Investigators started watching Sinopoli with the goal of getting a sample of his DNA without him realizing it. They got that chance in February, when he took a flight out of the Philadelphia airport and discarded a coffee cup in the trash, Adams explained.
Investigators retrieved the cup, sent it out for testing to two different labs, who eventually matched the DNA to Sinopoli, Adams said.
Blood from Biechler’s pantyhose left by the suspect also matched Sinopoli in test results received in June, Adams said.
Adams would not say whether Sinopoli knew Biechler or what Sinopoli has been doing in the decades since the killing, but he lived in Lancaster County the whole time, she said. He was arrested Sunday at his home in the 300 block of Faulkner Drive, which is less than five miles from the homicide scene. It’s unclear whether he spoke to detectives or answered any questions.
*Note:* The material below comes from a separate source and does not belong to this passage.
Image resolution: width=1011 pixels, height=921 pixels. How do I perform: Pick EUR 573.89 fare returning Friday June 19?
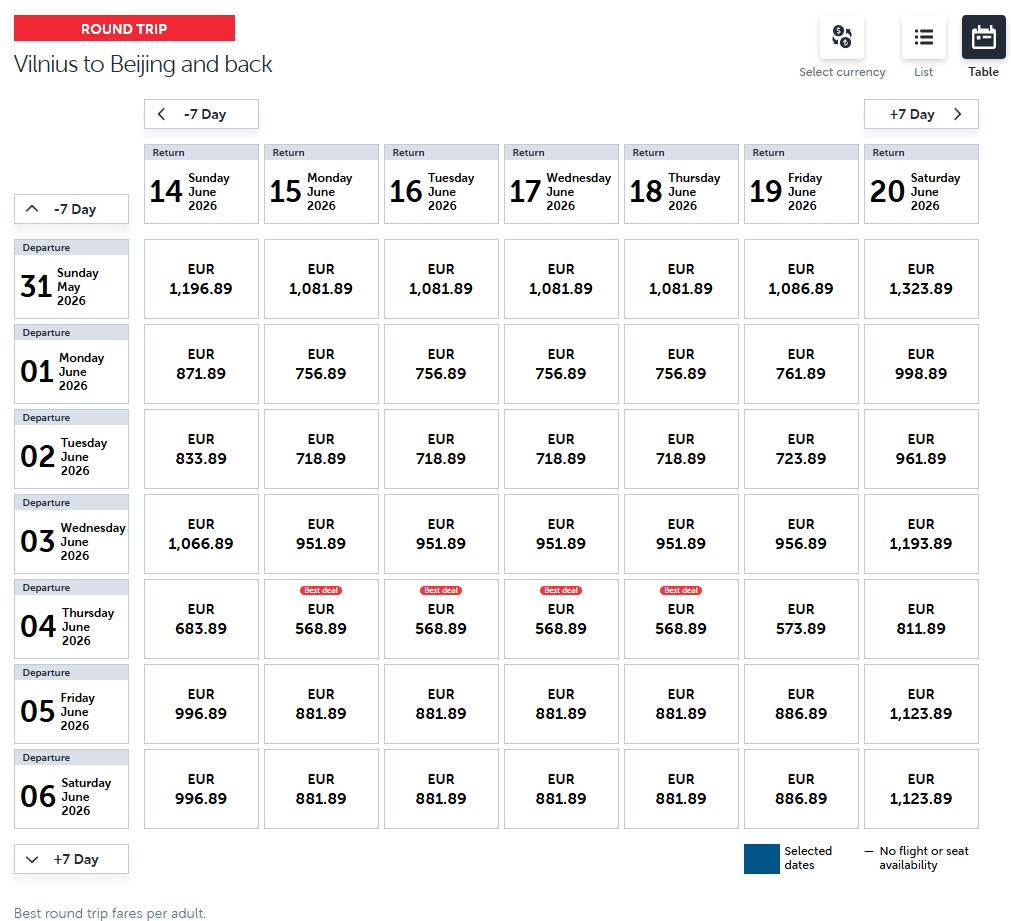801,619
Lancaster County marriage records show he has been married twice: once in 1972 and a second time in 1987. An obituary for his stepmother in 2009 listed him as still being married to his second wife at the time. His Facebook page showed him still being married to his second wife in January, when he posted that they were looking to buy a cabin outside of Lancaster.
A LinkedIn profile for him said he previously worked for more than 20 years as a color press operator for a printing company.
County officials notified Biechler’s relatives of the break in the case, including her husband at the time, who was a student at Millersville State College at the time of the killing. He asked for privacy, Adams said.
The arrest came after years of intensive work on the case, including uploading crime scene DNA to a national database and composite sketches of a possible suspect in 2020 that generated dozens of tips. None of those tips, however, named Sinopoli, Adams said.
Without Parabon’s help, Sinopoli likely never would have been identified as a suspect, Adams said.
Biechler was killed during an obvious struggle inside her home, which left blood on the inside and outside of her door and throughout her apartment. She was found by her aunt and uncle about 45 minutes after she was seen unloading her groceries.
The aunt and uncle had stopped by to exchange recipes with her, Adams said.
She had been stabbed 19 times. Several of the wounds would have been fatal by themselves, especially the thrusts that pierced her heart, investigators said. They were inflicted with two knives, one of them an 8-inch butcher knife from Biechler’s own kitchen.
The butcher knife was still lodged in her neck.
There were no signs of forced entry to her first-floor flat in the Spring Manor complex. A man’s bloody shoeprint was found in the apartment’s kitchen.
There were no signs that the killing was related to a robbery as nothing was stolen. There were signs, however, that she had been sexually assaulted, including that her jeans were unzipped.
The case is at least the third cold case solved in Lancaster County in recent years.
The district attorney last year announced charges in the death of a baby found in a trash bin in 2007. Police charged Tara Brazzle, 44, with criminal homicide after she allegedly disposed of the newborn behind a YMCA in the city.
In 2019, a popular wedding disc jockey admitted to killing a school teacher named Christy Mirack in 1992 in Lancaster. Police used DNA and a genealogy website to help identify Raymond Rowe as the killer.C.